What it is: Funded by the Mellon Foundation of Johns Hopkins University, “Underwriting Souls” serves as a digital archive and platform to outline research by Alexandre White Ph.D., Pyar Seth, and Eliza Zimmerman. Digitized risk books, adverts, letters, objects, prints, records, and portraits can be found here, as well as nearly a dozen virtual exhibitions. Together, they tell the history of how insurance institutions in Europe, Africa, and the Americas upheld the Trans-Atlantic Slave Trade—hence the website’s name “Underwriting Souls.”

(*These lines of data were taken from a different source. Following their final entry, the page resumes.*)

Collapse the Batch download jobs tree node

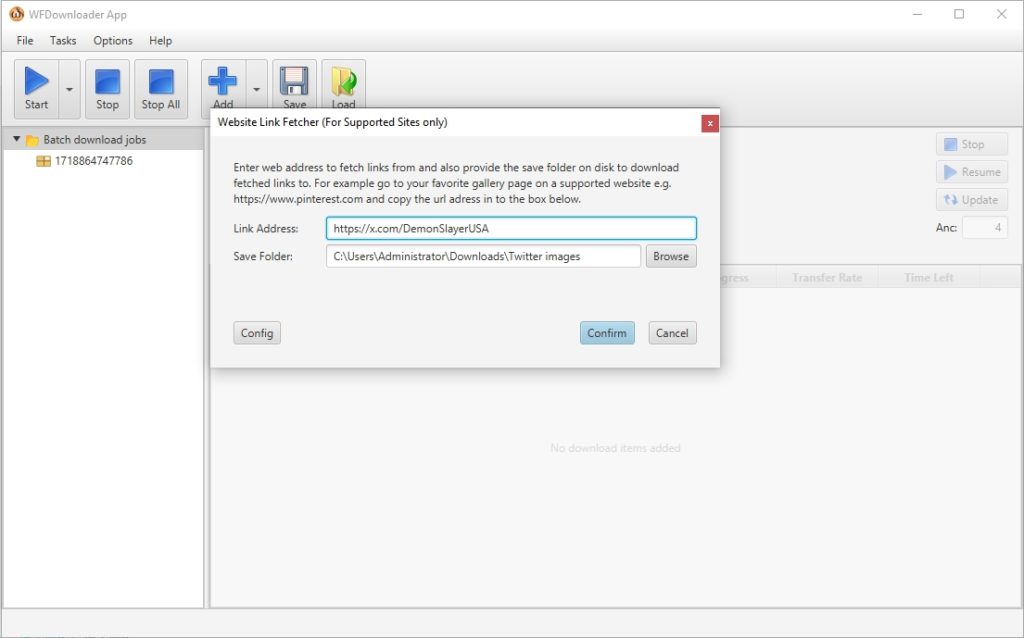pos(17,140)
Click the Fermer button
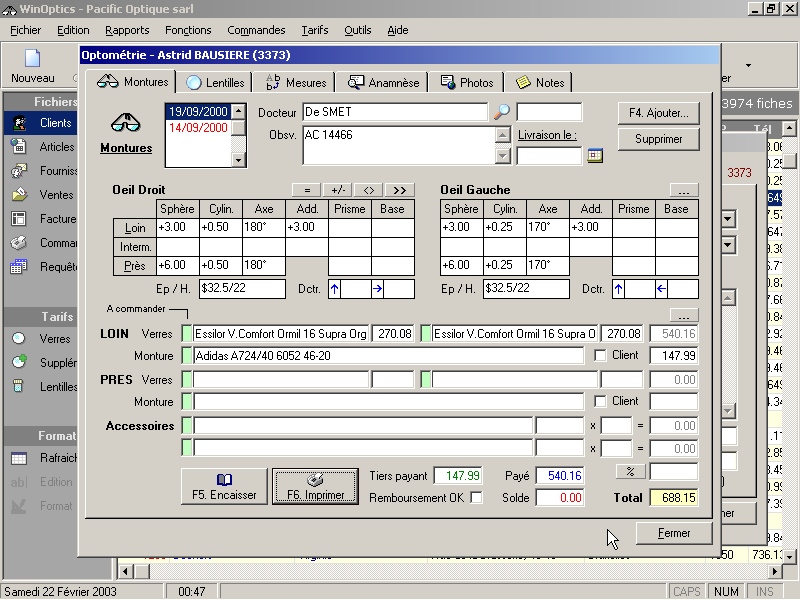 click(674, 533)
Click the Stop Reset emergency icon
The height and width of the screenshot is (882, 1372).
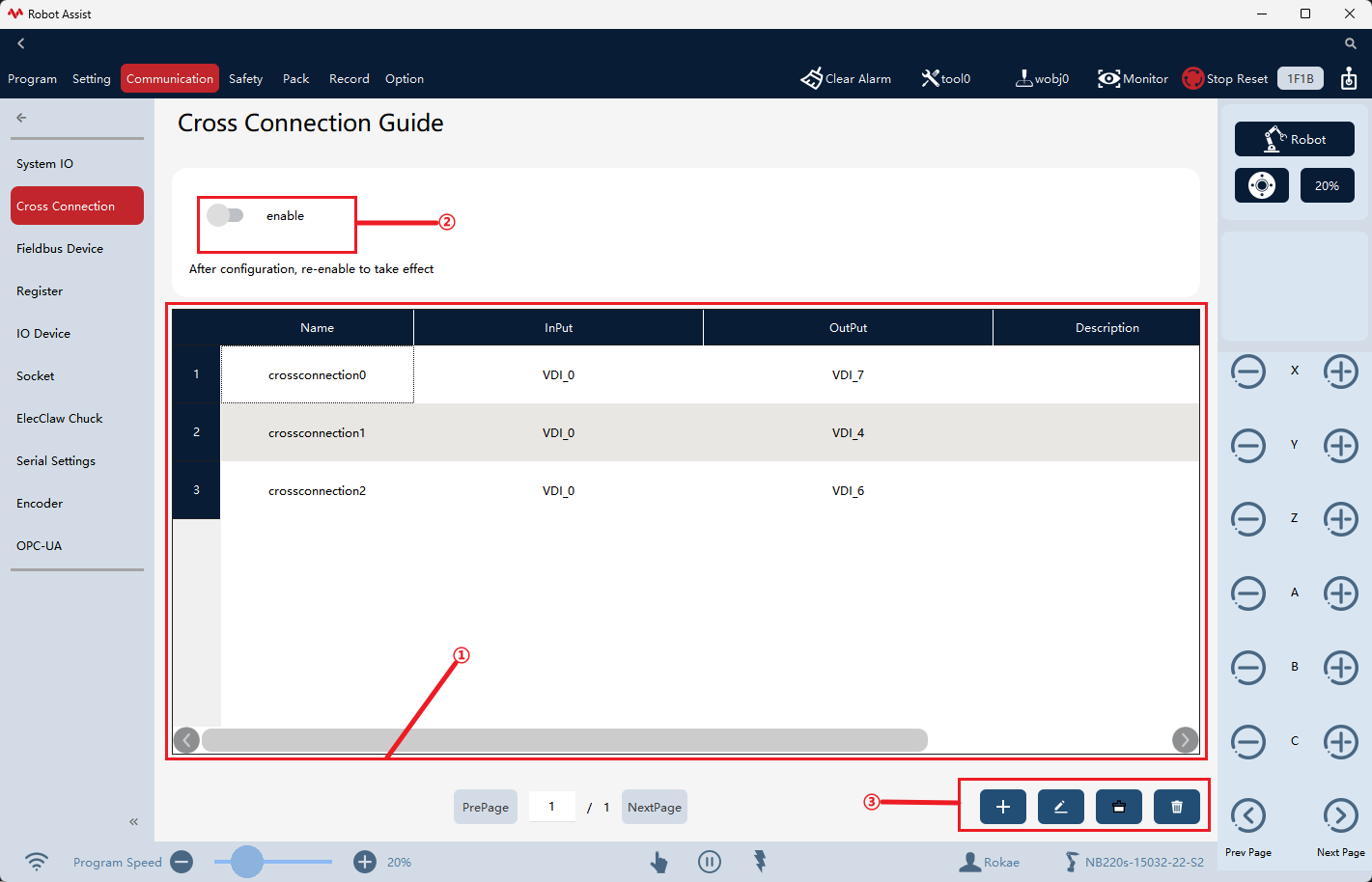tap(1193, 78)
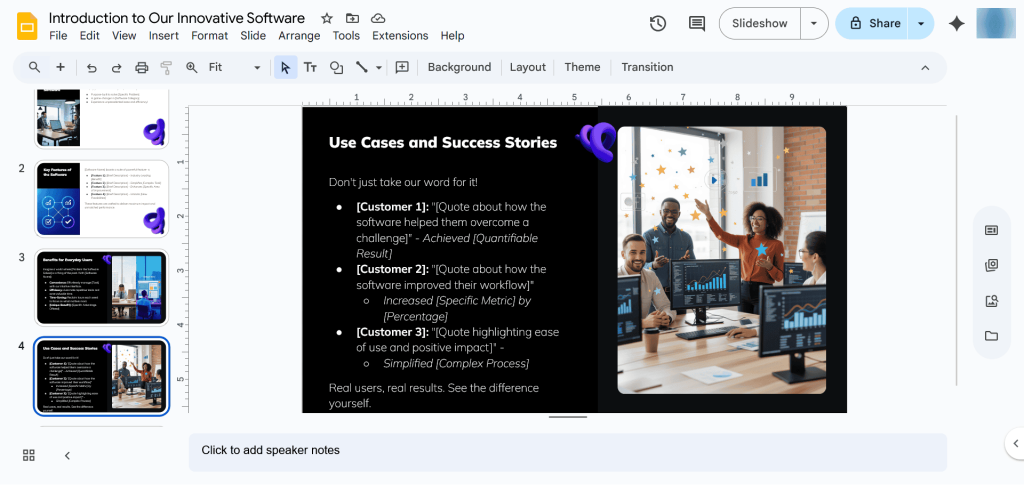Screen dimensions: 1024x485
Task: Click the Print icon
Action: click(x=141, y=68)
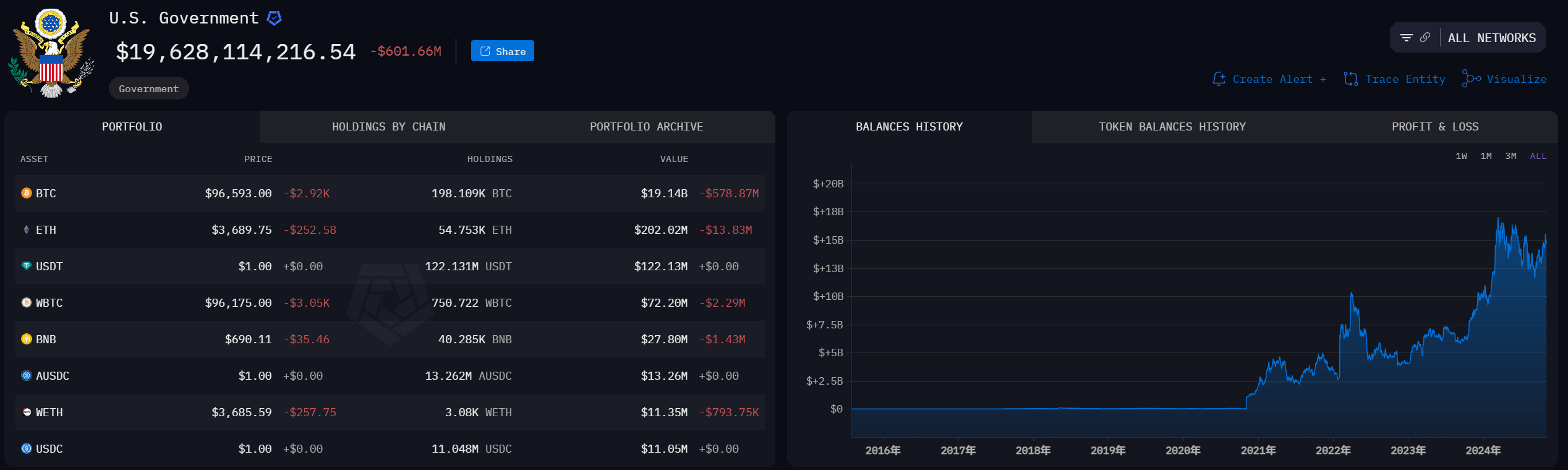Click the BNB token icon

click(27, 339)
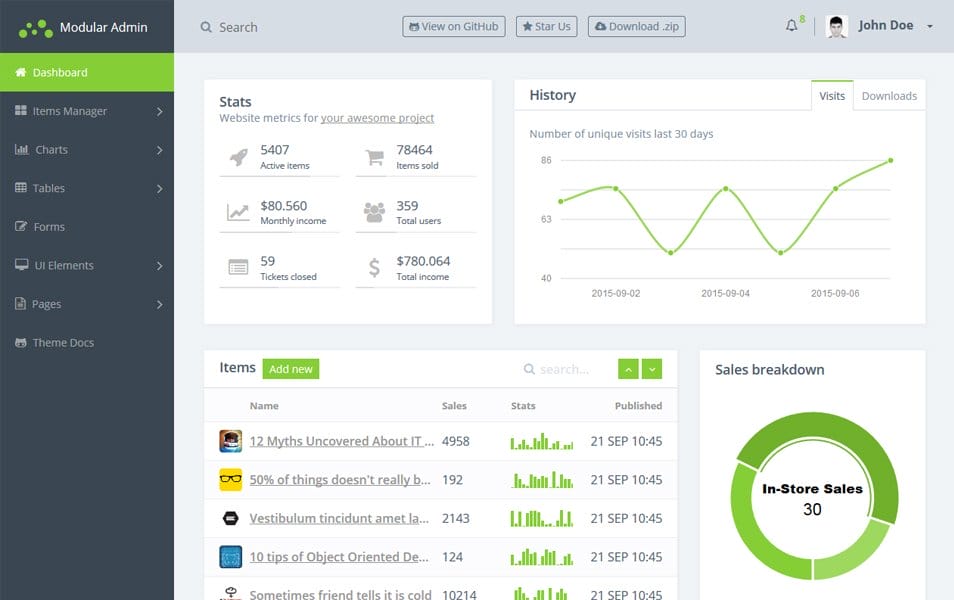Open the link 'your awesome project'
The height and width of the screenshot is (600, 954).
click(377, 117)
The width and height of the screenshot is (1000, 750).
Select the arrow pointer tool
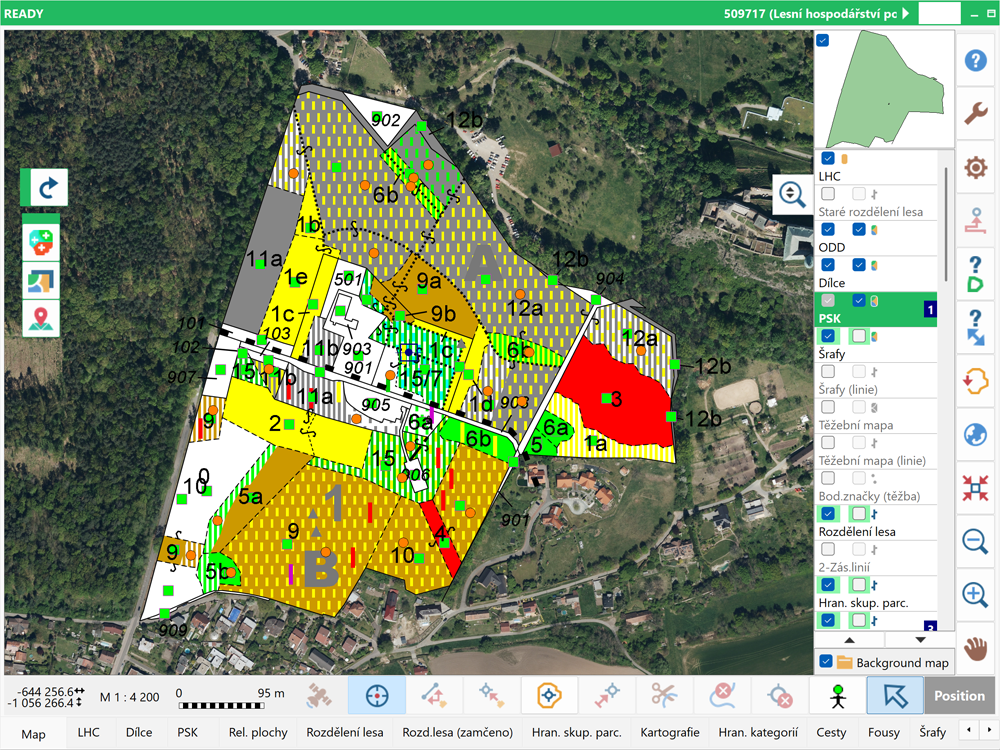(895, 696)
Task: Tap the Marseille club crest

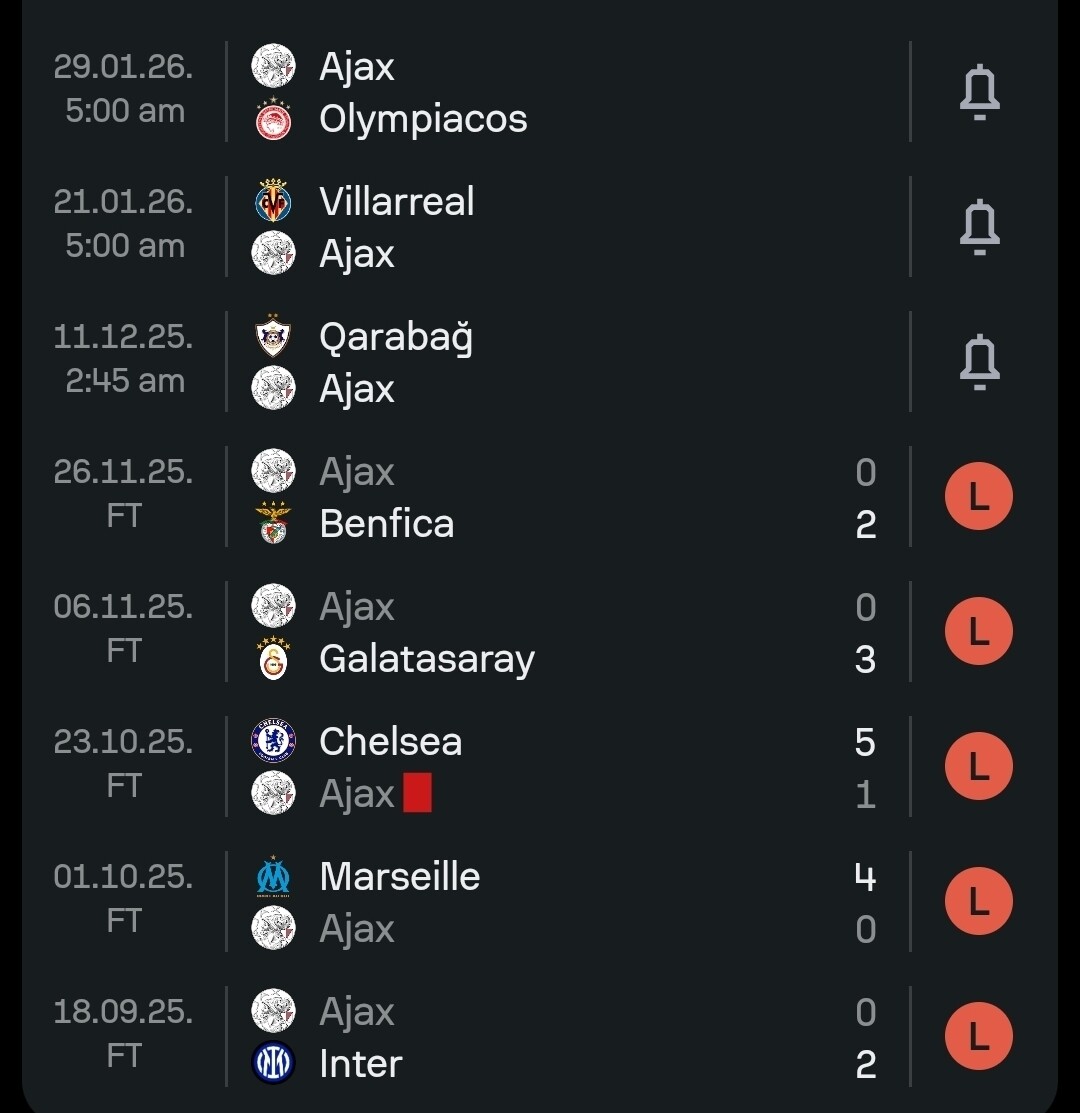Action: (273, 876)
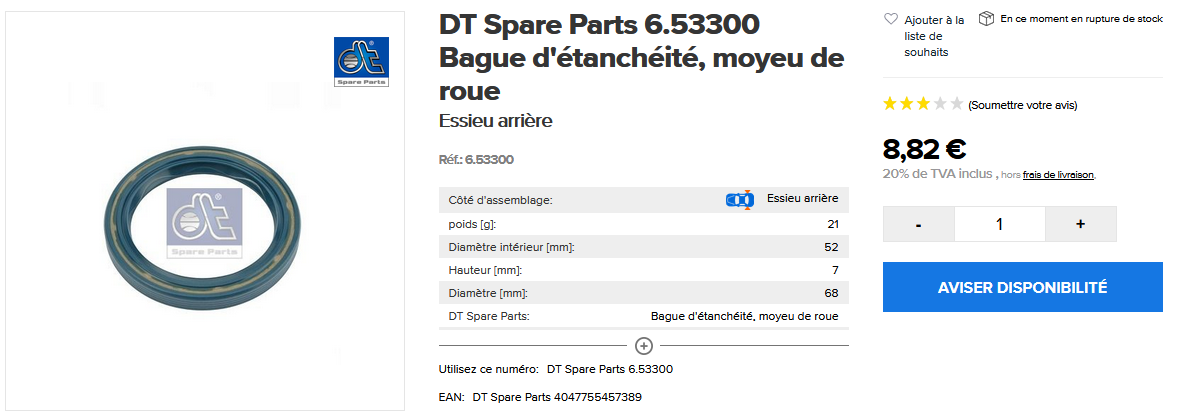Click the out-of-stock box icon

click(x=986, y=18)
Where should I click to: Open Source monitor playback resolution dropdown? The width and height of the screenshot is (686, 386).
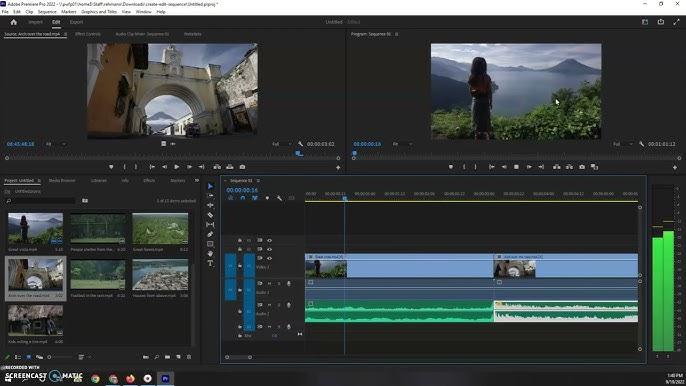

Design strength: The tabs are all very clear. They correspond to what the user would assume they would, doing so in a very concise manner. The user’s experience is not over-complicated by unnecessary sub-tabs. For example, the “Risk Book” tab leads to a page with various links to and a search function for digitized risk books; the “Exhibitions” tab leads to linked sections of individual exhibitions, each including a title, description or time period, and image; the “Digitized Collection” tab leads to all other archived works, once again organized by each of the individual sub-types. All in all, this seems to uphold Krug’s “Don’t Make Me Think” principle quite well–you click a tab and, without any fuss, you are where you anticipate to be (n.p). “Underwriting Souls” seems to combine easily navigable website design standards with the practice of digital humanities, such as virtual exhibitions.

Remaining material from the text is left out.